Jechaliśmy sobie tak do Hrubieszowa i na początku tylko w miejscach oświetlonych w Zamościu lub na skrzyżowaniach można było sobie pooglądać przez okno krajobrazy niedostępne dla współczesnego pasażera kolei na Zamojszczyźnie. Generalnie, po drodze, za oknem było ciemno. Obsługa pociągu zajmowała się w tym czasie dekorowaniem szyb i wnętrza świętymi obrazkami, co zawsze odbywa się w czasie przejazdu podsyłu w tamtą stronę, lecz teraz ozdobić w ten sposób trzeba było pociąg wypełniony ludźmi. Przekazałem koledze czekającemu w Werbkowicach informację przez telefon, że pociąg będzie się zatrzymywał na każdej przewidzianej rozkładem „stacji”. Prawdę mówiąc nikt mi tego nie zakomunikował, ale nabrałem przekonania, że tak będzie, z logicznego punktu widzenia, bo tam czekali ludzie. Kiedy okazało się, że zatopiony w ciemnościach Miączyn minęliśmy, jak to się mówi na pełnej p…prędkości, uświadomiłem sobie, że chyba wprowadziłem go w błąd, po czym poinformowałem go o tym. Pociąg jechał jako przejazd służbowy i już po drodze nigdzie nie stawał.

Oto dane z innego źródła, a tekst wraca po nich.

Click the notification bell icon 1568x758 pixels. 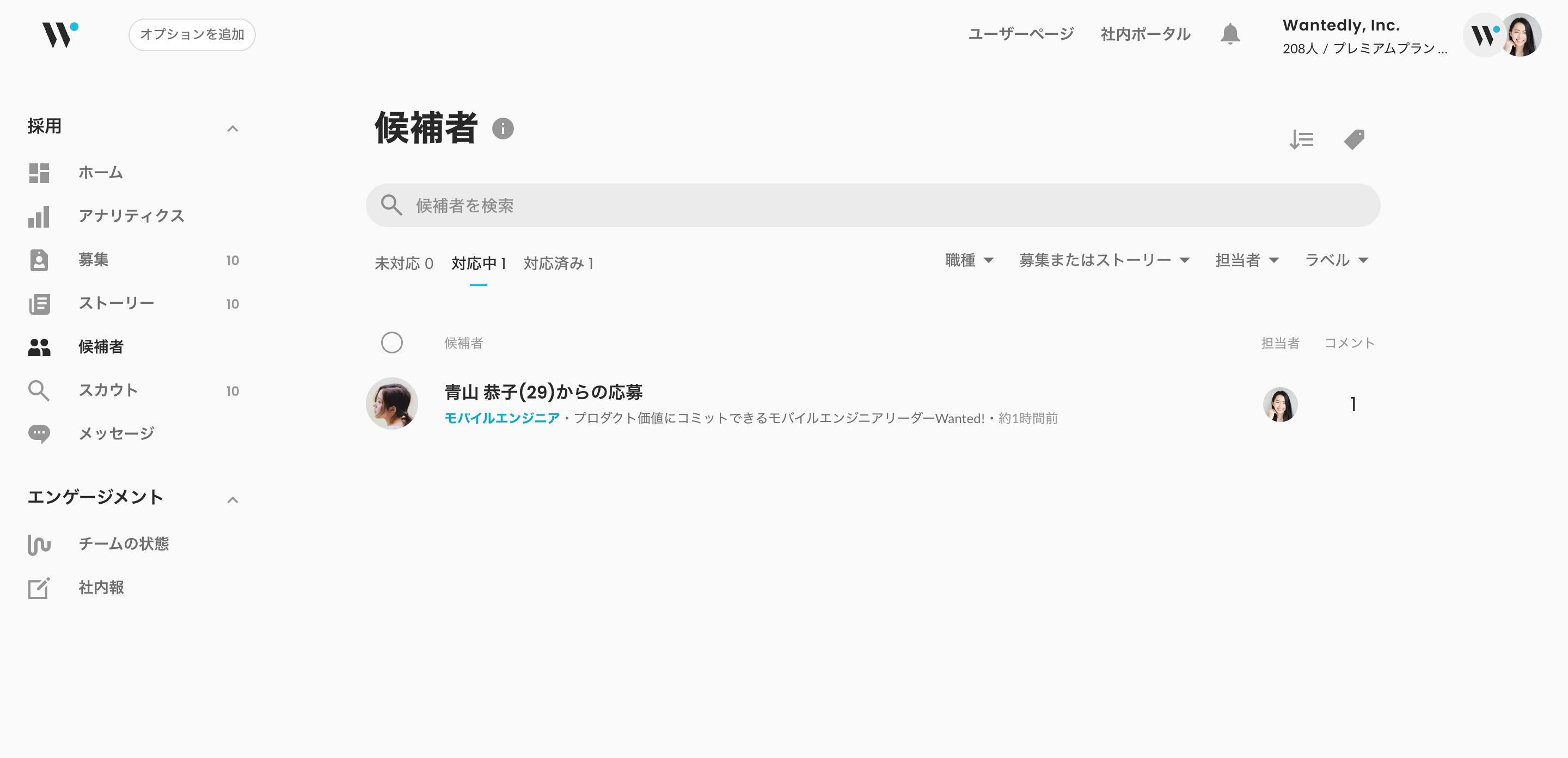pyautogui.click(x=1229, y=34)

No właśnie: nikt nie pomyślał o czekających tam przy kilku stopniowym mrozie ludziach. Różne to mogły być osoby, może nawet i starsze. Przyszli tam o 4 nad ranem i stali 2 godziny. Może mieli telefony, ale niekoniecznie musieli wiedzieć gdzie zadzwonić w tej sprawie, a ponadto – przecież był chaos informacyjny. Rozumiem, że poważna awaria i powstało opóźnienie, ale kiedy sterczysz zziębnięty, a nagrzany pociąg z łoskotem przetoczy ci się przed nosem, to chyba nie będzie Tobie wtedy do śmiechu. W drodze powrotnej rozżaliła mi się właśnie jedna kobieta postawiona w takiej sytuacji, chyba biorąc mnie za pracownika kolei . Prawie, ze się rozpłakała, ale jak odpowiedziałem, że to była jej droga krzyżowa i, że pielgrzymi przecież chodzą do Częstochowy na piechotę, to nawet się roześmiała na koniec. W Werbkowicach koczowała na peronie grupa osób i szeroko machali maszyniście, tak jakby chcieli złapać stopa, ale pociąg przeleciał przez stację w pośpiechu. Oczywiście, nie mam tutaj pretensji do mechanika, bo rozpędzony pociąg to nie samochód, który można ostro zahamować – grozić to może nawet wykolejeniem, ale nikt z energicznej obsługi pociągu o tych zziębniętych ludziach nawet nie pomyślał.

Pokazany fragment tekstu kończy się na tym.